### TASK DETAILS
The lines below may contain the word "will". Please count those that do and give the number alone.

### TASK INPUT
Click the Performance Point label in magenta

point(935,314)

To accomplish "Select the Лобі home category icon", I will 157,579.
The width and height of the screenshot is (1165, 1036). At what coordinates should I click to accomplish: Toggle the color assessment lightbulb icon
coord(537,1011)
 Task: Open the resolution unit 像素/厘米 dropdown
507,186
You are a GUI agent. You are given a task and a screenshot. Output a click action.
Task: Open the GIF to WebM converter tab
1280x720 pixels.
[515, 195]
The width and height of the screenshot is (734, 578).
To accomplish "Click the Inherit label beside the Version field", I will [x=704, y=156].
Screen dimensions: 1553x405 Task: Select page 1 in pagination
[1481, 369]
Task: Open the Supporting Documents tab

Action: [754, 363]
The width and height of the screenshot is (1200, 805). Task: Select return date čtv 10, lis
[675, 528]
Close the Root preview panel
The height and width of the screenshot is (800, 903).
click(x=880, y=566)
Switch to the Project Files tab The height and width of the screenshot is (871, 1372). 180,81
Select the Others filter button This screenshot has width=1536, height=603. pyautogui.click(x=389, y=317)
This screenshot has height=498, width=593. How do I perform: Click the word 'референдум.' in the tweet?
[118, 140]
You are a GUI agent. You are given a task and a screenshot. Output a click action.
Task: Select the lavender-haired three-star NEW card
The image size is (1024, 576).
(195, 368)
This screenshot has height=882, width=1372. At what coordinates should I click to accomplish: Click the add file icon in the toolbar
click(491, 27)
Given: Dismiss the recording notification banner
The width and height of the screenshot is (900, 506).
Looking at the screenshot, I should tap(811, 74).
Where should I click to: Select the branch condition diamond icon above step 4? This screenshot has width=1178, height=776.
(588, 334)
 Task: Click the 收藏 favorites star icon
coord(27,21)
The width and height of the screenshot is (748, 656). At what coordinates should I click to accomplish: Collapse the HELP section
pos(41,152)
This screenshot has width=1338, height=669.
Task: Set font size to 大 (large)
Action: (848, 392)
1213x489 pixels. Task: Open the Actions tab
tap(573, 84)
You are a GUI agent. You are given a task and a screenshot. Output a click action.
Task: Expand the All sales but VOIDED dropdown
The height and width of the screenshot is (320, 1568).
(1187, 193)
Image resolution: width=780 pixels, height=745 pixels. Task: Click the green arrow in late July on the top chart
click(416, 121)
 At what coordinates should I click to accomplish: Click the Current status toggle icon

### EXERCISE OUTPUT
2